In the first week of July, the Boston Globe reported that the 9-11 Commission expressed concern that the congressionally mandated panel is at risk of missing its final report deadline of May 2004 unless the Bush administration acts swiftly to expand its level of cooperation.

Without greater cooperation, Kean said, ''we cannot do the job we are supposed to do.'' The panel provided a report card on the 16 federal agencies covered by its inquiry, describing only the State Department as being fully cooperative, and the FBI as having improved its performance.

Keane and Hamilton told reporters that only recently had the administration shown any willingness to provide the necessary information, including transcripts of interrogations of Al Qaeda detainees and some internal National Security Council documents. But much more is required, they said, for the commission's staff of 60 people to accomplish their job on time.

The Commission complained that the Bush administration had failed to turn over key documents and information it needed to complete a report on its findings. But June and July were not the first time their investigation had been thwarted by the Bush government.
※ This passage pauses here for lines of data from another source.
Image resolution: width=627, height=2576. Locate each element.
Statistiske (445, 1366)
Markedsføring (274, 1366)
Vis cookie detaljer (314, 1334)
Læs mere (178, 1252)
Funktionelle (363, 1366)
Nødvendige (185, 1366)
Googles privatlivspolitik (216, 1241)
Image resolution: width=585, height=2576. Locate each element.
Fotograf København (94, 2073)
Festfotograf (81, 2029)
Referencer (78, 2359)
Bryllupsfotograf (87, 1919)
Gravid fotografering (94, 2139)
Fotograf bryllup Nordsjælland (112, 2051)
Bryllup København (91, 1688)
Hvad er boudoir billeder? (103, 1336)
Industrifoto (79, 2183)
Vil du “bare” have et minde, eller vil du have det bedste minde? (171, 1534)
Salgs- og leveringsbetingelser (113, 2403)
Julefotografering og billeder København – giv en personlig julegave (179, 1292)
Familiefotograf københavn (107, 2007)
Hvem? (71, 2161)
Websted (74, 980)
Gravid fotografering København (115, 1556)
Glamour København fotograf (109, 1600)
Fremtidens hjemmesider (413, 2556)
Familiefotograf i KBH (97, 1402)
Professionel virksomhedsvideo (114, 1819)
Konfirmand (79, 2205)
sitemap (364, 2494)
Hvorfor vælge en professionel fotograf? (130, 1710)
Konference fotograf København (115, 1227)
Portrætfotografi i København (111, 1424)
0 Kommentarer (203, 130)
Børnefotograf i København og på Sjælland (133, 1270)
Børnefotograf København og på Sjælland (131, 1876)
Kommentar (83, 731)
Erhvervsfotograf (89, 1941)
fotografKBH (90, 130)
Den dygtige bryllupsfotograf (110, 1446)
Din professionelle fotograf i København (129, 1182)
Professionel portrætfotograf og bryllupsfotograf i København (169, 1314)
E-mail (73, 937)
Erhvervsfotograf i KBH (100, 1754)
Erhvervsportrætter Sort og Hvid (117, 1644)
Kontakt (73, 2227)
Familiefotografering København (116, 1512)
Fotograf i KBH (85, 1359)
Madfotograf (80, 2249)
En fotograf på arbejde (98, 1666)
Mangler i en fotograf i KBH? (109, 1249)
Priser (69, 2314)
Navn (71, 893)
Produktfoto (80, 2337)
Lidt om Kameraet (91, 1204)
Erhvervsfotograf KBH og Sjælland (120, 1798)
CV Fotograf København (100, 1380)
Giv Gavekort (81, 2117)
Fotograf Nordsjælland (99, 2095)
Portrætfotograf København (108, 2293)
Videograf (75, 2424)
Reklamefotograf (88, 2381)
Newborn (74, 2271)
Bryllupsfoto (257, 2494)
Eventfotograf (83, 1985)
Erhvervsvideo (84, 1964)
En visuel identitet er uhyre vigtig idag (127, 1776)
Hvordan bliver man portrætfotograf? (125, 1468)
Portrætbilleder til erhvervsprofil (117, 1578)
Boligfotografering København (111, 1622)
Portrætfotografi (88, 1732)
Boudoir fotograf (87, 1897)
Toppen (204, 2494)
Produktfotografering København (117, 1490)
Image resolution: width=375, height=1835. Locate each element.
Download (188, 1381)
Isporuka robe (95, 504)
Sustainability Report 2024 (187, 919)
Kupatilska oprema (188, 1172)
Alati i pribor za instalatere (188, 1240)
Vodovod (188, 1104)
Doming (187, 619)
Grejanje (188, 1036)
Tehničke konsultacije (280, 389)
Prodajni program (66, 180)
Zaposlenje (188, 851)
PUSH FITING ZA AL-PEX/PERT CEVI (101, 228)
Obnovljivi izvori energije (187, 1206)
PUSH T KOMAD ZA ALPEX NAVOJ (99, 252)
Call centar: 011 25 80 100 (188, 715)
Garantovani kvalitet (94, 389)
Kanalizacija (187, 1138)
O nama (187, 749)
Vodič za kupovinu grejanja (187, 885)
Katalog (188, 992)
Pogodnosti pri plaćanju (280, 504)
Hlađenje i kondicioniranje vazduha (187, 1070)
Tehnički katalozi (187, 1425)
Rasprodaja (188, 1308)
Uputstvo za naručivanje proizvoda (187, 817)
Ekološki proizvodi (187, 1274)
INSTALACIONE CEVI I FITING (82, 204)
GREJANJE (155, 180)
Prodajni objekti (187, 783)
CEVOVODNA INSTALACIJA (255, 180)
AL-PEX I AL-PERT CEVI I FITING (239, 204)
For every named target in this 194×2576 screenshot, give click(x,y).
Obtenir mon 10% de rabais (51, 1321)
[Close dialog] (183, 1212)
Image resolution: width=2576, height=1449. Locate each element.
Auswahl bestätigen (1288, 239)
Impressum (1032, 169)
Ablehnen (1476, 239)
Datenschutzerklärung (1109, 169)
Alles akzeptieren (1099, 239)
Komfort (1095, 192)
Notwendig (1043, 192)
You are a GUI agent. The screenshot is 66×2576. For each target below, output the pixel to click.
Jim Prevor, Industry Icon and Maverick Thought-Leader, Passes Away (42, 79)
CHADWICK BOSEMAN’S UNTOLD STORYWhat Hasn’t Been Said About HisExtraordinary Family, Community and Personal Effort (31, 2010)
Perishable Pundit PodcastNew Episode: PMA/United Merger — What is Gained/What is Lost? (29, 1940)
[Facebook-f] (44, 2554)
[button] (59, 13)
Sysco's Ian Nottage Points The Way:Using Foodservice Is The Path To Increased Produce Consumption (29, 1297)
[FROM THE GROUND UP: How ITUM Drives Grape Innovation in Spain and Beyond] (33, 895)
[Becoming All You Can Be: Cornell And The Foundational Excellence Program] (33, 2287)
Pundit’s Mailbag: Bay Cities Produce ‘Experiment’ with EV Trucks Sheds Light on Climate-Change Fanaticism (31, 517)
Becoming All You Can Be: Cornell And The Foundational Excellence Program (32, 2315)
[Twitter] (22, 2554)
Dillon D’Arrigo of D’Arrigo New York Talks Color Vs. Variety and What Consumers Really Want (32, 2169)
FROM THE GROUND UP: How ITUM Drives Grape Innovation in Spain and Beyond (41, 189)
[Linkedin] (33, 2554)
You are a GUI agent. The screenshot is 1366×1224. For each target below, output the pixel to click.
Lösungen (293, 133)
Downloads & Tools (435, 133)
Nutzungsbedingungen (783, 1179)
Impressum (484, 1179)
The commission cited other, similar roadblocks to their investigation which must meet a 2004 deadline.

The White House has placed conditions on access to and usage of some documents, and such disagreements have yet to be resolved. The CIA, which failed to effectively predict the Al Qaeda threat, has been slow to provide documents on management and budget issues from before the Sept. 11 attacks.

Problems with the Department of Defense were ''particularly serious.'' The commission's six-month progress report noted that requests relating to the North American Air Defense Command and the Joint Chiefs of Staff have been met with considerable delays.

No doubt, if the 9-11 Commission's report -- addressing what led to the attacks with airliners that killed more than 3,000 people and how to prevent future acts of terror -- is not finished by mid 2004, its delay will become a presidential election issue.

One 9-11 Commissioner complained, ''The Department of Homeland Security has been unhelpful. If we don't get these issues resolved, the public is not going to have the report it deserves.''

Attorney Genreral John Ashcroft's Justice Department has also been a source of frustration for the commission. The Commission objects to the department's insistence that an official accompany employees being interviewed by the commission. ''It's some intimidation . . . to have someone sitting behind you,'' Kean said.

Kean and Hamilton charged the Justice Department was behind a directive barring intelligence officials from being interviewed by the panel without the presence of agency colleagues. At a recent news conference, described the presence of "minders" at the interviews as a form of intimidation. "I think the commission feels unanimously that it's some intimidation to have somebody sitting behind you all the time who you either work for or works for your agency," he said. "You might get less testimony than you would [otherwise]."

Relatives of those killed in the 9/11 attacks on the World Trade Center and the Pentagon expressed outrage at Bush hindering the investigation.

''I am going to assume the White House is stonewalling the investigation,'' said Stephen Push, director of Families of September 11.

''How do you not question the government?'' asked Mindy Kleinberg of September 11 Advocates, whose husband, Allan, perished in the World Trade Center.

The 9-11 Commission's requests for documents related to the pending case against Zacarias Moussaoui, the alleged ''20th hijacker'' who was arrested in Minneapolis before the attacks, have so far been ignored. Kean said discussions were underway to determine how the commission could access what are considered some of the most important clues to what the government may have known before the terrorist attacks without jeopardizing any trial.

Kleinberg said she believes that the Moussaoui dossier is important and that the 9-11 Commission must have access to it to do a sufficient job -- even if it means risking the government's case.

''I would rather see the safety of the nation put forth rather than prosecuting one potential terrorist,'' she said.
Note: Frederick Sweet is Professor of Reproductive Biology in Obstetrics and Gynecology at Washington University School of Medicine in St. Louis.